__EXERCISE__: Copy out every one of the following records word for word.

__DATA IN THIS EXERCISE__:
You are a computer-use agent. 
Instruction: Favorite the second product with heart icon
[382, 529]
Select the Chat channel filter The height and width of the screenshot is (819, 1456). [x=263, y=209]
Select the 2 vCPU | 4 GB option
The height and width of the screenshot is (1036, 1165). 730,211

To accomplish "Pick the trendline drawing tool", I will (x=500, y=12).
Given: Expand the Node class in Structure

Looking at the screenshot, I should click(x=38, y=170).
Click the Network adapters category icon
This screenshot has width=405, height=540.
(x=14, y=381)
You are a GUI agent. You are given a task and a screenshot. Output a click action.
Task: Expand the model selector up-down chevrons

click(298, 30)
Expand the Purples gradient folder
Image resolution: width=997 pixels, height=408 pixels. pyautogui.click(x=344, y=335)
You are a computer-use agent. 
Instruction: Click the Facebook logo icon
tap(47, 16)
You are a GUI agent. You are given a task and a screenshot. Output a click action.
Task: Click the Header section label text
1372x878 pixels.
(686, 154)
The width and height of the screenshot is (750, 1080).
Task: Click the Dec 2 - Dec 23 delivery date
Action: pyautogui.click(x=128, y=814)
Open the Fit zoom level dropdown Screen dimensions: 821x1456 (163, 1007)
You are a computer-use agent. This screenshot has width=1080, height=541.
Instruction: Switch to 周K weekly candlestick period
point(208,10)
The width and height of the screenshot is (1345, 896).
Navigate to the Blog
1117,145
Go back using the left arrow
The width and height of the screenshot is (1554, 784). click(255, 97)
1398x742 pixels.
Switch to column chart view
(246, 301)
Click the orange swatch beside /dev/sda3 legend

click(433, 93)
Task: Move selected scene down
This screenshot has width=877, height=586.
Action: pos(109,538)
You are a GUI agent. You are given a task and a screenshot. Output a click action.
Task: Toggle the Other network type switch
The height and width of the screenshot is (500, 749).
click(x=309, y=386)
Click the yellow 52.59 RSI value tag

__RESULT OF THIS EXERCISE__:
You are a computer-use agent. 
Instruction: Favorite the second product with heart icon
[382, 529]
Select the Chat channel filter The height and width of the screenshot is (819, 1456). [x=263, y=209]
Select the 2 vCPU | 4 GB option
The height and width of the screenshot is (1036, 1165). 730,211

To accomplish "Pick the trendline drawing tool", I will (x=500, y=12).
Given: Expand the Node class in Structure

Looking at the screenshot, I should click(x=38, y=170).
Click the Network adapters category icon
This screenshot has width=405, height=540.
(x=14, y=381)
You are a GUI agent. You are given a task and a screenshot. Output a click action.
Task: Expand the model selector up-down chevrons

click(298, 30)
Expand the Purples gradient folder
Image resolution: width=997 pixels, height=408 pixels. pyautogui.click(x=344, y=335)
You are a computer-use agent. 
Instruction: Click the Facebook logo icon
tap(47, 16)
You are a GUI agent. You are given a task and a screenshot. Output a click action.
Task: Click the Header section label text
1372x878 pixels.
(686, 154)
The width and height of the screenshot is (750, 1080).
Task: Click the Dec 2 - Dec 23 delivery date
Action: pyautogui.click(x=128, y=814)
Open the Fit zoom level dropdown Screen dimensions: 821x1456 (163, 1007)
You are a computer-use agent. This screenshot has width=1080, height=541.
Instruction: Switch to 周K weekly candlestick period
point(208,10)
The width and height of the screenshot is (1345, 896).
Navigate to the Blog
1117,145
Go back using the left arrow
The width and height of the screenshot is (1554, 784). click(255, 97)
1398x742 pixels.
Switch to column chart view
(246, 301)
Click the orange swatch beside /dev/sda3 legend

click(433, 93)
Task: Move selected scene down
This screenshot has width=877, height=586.
Action: pos(109,538)
You are a GUI agent. You are given a task and a screenshot. Output a click action.
Task: Toggle the Other network type switch
The height and width of the screenshot is (500, 749).
click(x=309, y=386)
Click the yellow 52.59 RSI value tag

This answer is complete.